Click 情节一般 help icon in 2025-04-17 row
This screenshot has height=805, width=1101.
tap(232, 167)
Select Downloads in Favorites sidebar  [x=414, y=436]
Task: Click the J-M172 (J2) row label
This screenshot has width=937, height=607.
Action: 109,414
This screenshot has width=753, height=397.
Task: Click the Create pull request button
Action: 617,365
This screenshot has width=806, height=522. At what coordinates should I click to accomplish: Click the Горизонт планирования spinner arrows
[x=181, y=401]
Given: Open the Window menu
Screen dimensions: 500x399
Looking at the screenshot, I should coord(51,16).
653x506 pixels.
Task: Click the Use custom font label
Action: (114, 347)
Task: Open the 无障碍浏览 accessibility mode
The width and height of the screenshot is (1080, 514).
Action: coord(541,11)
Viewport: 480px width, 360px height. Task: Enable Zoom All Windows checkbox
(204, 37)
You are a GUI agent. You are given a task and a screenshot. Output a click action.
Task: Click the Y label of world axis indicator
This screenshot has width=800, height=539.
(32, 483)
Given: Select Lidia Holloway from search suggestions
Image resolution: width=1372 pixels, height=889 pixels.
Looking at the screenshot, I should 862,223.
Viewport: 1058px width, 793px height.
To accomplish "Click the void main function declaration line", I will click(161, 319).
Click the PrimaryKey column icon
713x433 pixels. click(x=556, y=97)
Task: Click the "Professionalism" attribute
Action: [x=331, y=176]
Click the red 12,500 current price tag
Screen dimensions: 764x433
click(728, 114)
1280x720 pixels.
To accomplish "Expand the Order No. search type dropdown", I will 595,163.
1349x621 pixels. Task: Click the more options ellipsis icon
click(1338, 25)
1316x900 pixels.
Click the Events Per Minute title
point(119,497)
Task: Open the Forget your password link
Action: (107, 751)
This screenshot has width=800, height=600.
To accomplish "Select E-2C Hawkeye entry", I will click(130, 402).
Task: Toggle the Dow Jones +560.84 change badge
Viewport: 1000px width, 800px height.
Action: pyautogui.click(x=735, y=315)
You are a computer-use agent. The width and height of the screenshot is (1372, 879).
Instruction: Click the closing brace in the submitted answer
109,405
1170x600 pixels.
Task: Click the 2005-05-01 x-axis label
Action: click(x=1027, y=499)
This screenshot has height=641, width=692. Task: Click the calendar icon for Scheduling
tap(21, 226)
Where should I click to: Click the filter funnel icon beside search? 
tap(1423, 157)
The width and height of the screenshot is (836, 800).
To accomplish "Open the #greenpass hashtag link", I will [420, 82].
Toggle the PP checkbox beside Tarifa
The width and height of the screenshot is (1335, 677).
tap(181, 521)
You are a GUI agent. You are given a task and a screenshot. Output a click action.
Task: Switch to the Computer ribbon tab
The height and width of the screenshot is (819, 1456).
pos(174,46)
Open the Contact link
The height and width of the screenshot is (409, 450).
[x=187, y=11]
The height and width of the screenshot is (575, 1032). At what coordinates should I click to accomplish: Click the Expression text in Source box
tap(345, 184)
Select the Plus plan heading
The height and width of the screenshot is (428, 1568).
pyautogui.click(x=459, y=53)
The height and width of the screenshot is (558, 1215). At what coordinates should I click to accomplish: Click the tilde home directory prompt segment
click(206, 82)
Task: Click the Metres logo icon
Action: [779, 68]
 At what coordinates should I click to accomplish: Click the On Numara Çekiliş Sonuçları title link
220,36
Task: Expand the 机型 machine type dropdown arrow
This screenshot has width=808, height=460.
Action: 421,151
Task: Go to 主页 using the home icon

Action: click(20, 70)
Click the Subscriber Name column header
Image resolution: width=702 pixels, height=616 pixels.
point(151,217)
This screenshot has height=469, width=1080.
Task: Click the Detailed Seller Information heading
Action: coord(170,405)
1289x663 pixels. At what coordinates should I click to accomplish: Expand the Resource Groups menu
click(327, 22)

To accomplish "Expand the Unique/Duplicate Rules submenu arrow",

◆ ASSIGNMENT
Retype the listing exactly.

◆ TASK SOLUTION
Click 情节一般 help icon in 2025-04-17 row
This screenshot has height=805, width=1101.
tap(232, 167)
Select Downloads in Favorites sidebar  [x=414, y=436]
Task: Click the J-M172 (J2) row label
This screenshot has width=937, height=607.
Action: 109,414
This screenshot has width=753, height=397.
Task: Click the Create pull request button
Action: 617,365
This screenshot has width=806, height=522. At what coordinates should I click to accomplish: Click the Горизонт планирования spinner arrows
[x=181, y=401]
Given: Open the Window menu
Screen dimensions: 500x399
Looking at the screenshot, I should coord(51,16).
653x506 pixels.
Task: Click the Use custom font label
Action: (114, 347)
Task: Open the 无障碍浏览 accessibility mode
The width and height of the screenshot is (1080, 514).
Action: coord(541,11)
Viewport: 480px width, 360px height. Task: Enable Zoom All Windows checkbox
(204, 37)
You are a GUI agent. You are given a task and a screenshot. Output a click action.
Task: Click the Y label of world axis indicator
This screenshot has width=800, height=539.
(32, 483)
Given: Select Lidia Holloway from search suggestions
Image resolution: width=1372 pixels, height=889 pixels.
Looking at the screenshot, I should 862,223.
Viewport: 1058px width, 793px height.
To accomplish "Click the void main function declaration line", I will click(161, 319).
Click the PrimaryKey column icon
713x433 pixels. click(x=556, y=97)
Task: Click the "Professionalism" attribute
Action: [x=331, y=176]
Click the red 12,500 current price tag
Screen dimensions: 764x433
click(728, 114)
1280x720 pixels.
To accomplish "Expand the Order No. search type dropdown", I will 595,163.
1349x621 pixels. Task: Click the more options ellipsis icon
click(1338, 25)
1316x900 pixels.
Click the Events Per Minute title
point(119,497)
Task: Open the Forget your password link
Action: (107, 751)
This screenshot has width=800, height=600.
To accomplish "Select E-2C Hawkeye entry", I will click(130, 402).
Task: Toggle the Dow Jones +560.84 change badge
Viewport: 1000px width, 800px height.
Action: pyautogui.click(x=735, y=315)
You are a computer-use agent. The width and height of the screenshot is (1372, 879).
Instruction: Click the closing brace in the submitted answer
109,405
1170x600 pixels.
Task: Click the 2005-05-01 x-axis label
Action: click(x=1027, y=499)
This screenshot has height=641, width=692. Task: Click the calendar icon for Scheduling
tap(21, 226)
Where should I click to: Click the filter funnel icon beside search? 
tap(1423, 157)
The width and height of the screenshot is (836, 800).
To accomplish "Open the #greenpass hashtag link", I will [420, 82].
Toggle the PP checkbox beside Tarifa
The width and height of the screenshot is (1335, 677).
tap(181, 521)
You are a GUI agent. You are given a task and a screenshot. Output a click action.
Task: Switch to the Computer ribbon tab
The height and width of the screenshot is (819, 1456).
pos(174,46)
Open the Contact link
The height and width of the screenshot is (409, 450).
[x=187, y=11]
The height and width of the screenshot is (575, 1032). At what coordinates should I click to accomplish: Click the Expression text in Source box
tap(345, 184)
Select the Plus plan heading
The height and width of the screenshot is (428, 1568).
pyautogui.click(x=459, y=53)
The height and width of the screenshot is (558, 1215). At what coordinates should I click to accomplish: Click the tilde home directory prompt segment
click(206, 82)
Task: Click the Metres logo icon
Action: [779, 68]
 At what coordinates should I click to accomplish: Click the On Numara Çekiliş Sonuçları title link
220,36
Task: Expand the 机型 machine type dropdown arrow
This screenshot has width=808, height=460.
Action: 421,151
Task: Go to 主页 using the home icon

Action: click(20, 70)
Click the Subscriber Name column header
Image resolution: width=702 pixels, height=616 pixels.
point(151,217)
This screenshot has height=469, width=1080.
Task: Click the Detailed Seller Information heading
Action: coord(170,405)
1289x663 pixels. At what coordinates should I click to accomplish: Expand the Resource Groups menu
click(327, 22)

To accomplish "Expand the Unique/Duplicate Rules submenu arrow",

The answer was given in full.